Africa on the front line
According to the WHO, the number of counterfeit medicines in circulation grew by 1000% between 2000 and 2007, and the trade is 25 times more lucrative than that of their legal counterparts. In the war that has now been declared on counterfeit medicines, the poor regions, and Africa in particular, are in the firing line. Among the important milestones in their mobilization is the Cotonou Declaration, adopted on October 12, 2009 by a large number of African political leaders, including several ruling heads of state. This forms part of the framework of the International Mobilization Campaign against counterfeit medicines, an initiative of the Chirac Foundation set up by former French president Jacques Chirac. The Campaign aims principally to facilitate access to generic medicines by the poor, to train technical staff, to equip laboratories for monitoring, and to encourage the creation of legal frameworks to pursue traffickers.
Two African presidents, Thomas Surplus Yayi of Benin and Blaise Compaoré of Burkina Faso, both signatories of the Cotonou Declaration, then submitted a resolution to the OIF summit in Montreux on 23 – 24 October 2010, which was duly adopted.
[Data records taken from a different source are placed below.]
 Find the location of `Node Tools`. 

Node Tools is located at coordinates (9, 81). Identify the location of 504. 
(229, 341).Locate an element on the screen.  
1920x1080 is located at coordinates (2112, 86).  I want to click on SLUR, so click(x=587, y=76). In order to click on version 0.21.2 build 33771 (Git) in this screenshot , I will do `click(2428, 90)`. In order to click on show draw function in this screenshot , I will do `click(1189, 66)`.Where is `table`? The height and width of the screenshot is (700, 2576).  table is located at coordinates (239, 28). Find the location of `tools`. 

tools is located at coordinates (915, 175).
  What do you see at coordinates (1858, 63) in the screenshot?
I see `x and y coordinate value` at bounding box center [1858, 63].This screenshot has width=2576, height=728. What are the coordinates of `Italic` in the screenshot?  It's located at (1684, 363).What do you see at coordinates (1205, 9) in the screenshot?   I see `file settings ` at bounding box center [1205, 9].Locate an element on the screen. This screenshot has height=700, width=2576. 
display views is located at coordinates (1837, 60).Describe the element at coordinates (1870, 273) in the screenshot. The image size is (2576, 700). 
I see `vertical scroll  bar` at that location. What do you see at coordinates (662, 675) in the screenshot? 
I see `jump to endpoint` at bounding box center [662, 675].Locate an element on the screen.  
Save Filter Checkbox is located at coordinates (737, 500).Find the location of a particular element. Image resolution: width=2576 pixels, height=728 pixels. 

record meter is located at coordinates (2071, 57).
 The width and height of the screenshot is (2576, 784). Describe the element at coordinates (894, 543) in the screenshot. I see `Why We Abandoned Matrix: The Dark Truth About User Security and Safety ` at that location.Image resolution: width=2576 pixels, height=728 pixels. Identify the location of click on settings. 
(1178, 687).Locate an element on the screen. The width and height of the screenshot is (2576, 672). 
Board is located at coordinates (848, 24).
The member states of the OIF thus committed themselves to taking measures that would "result in the creation of lawful instruments for the fight against counterfeit medicines and falsified medical products".
On 6 December last year, at the most recent European Development Days organized by the European Commission in Brussels, Presidents Thomas Surplus Yaye and Blaise Compraoré, together with the General Secretary of the ACP Group, Mohamed Ibn Chambas, appeared alongside Jacques Chirac and Louis Michel, co-president of the ACP-EU Joint Parliamentary Assembly, to promote access to quality medicines and good governance in the field of health.
On the following day, December 7, the Council of Ministers of the Council of Europe adopted the Medicrime Convention, which will, when ratified, be the first international legal instrument to criminalize the falsification of medicines and medical products.